Stated goal
Identify every line of the records below that contains the word "name", matching case exactly, and copy each such line.

Provided material
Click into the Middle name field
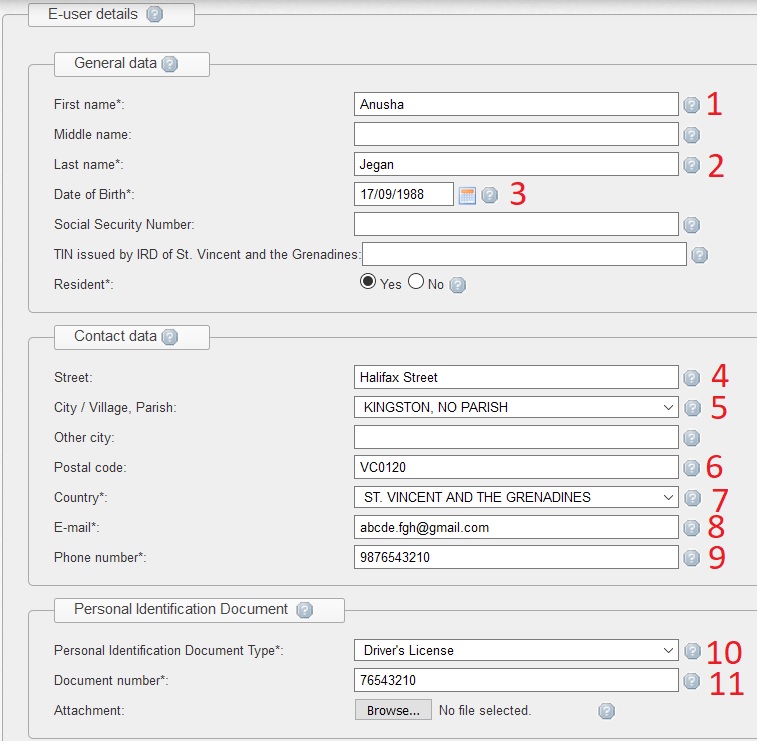This screenshot has width=757, height=741. (516, 134)
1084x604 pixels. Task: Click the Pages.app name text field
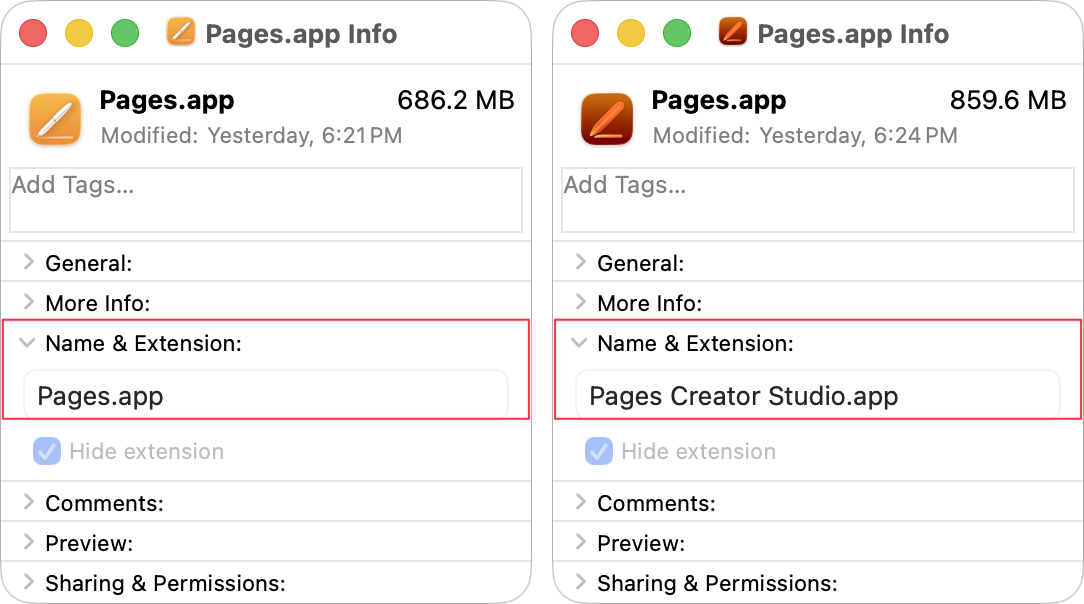click(266, 396)
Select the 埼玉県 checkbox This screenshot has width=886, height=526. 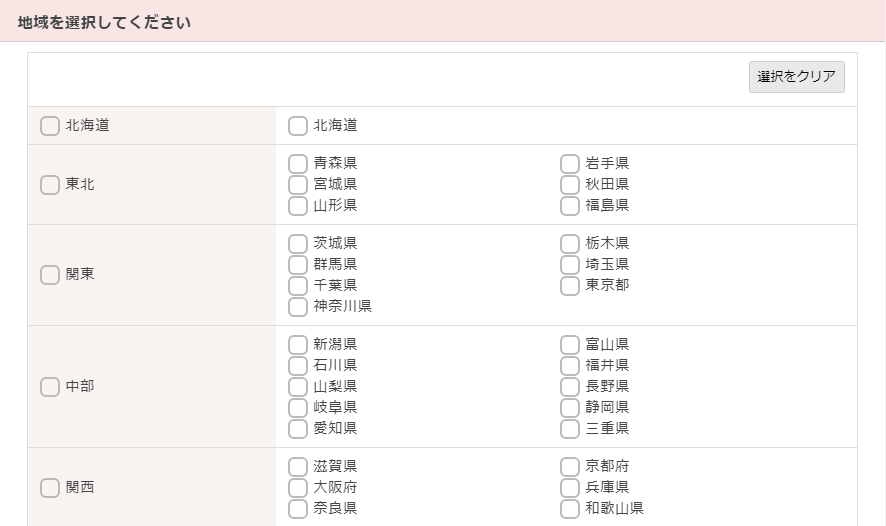pyautogui.click(x=570, y=265)
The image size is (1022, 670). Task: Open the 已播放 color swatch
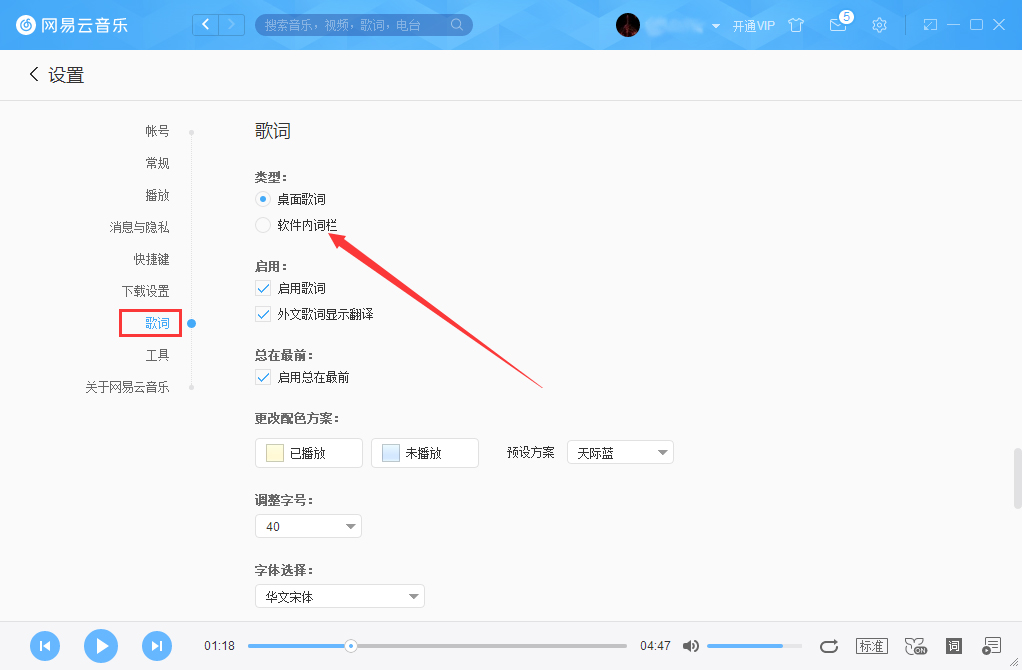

Complete response
Click into the Middle name field
1084x604 pixels. Task: Click the Pages.app name text field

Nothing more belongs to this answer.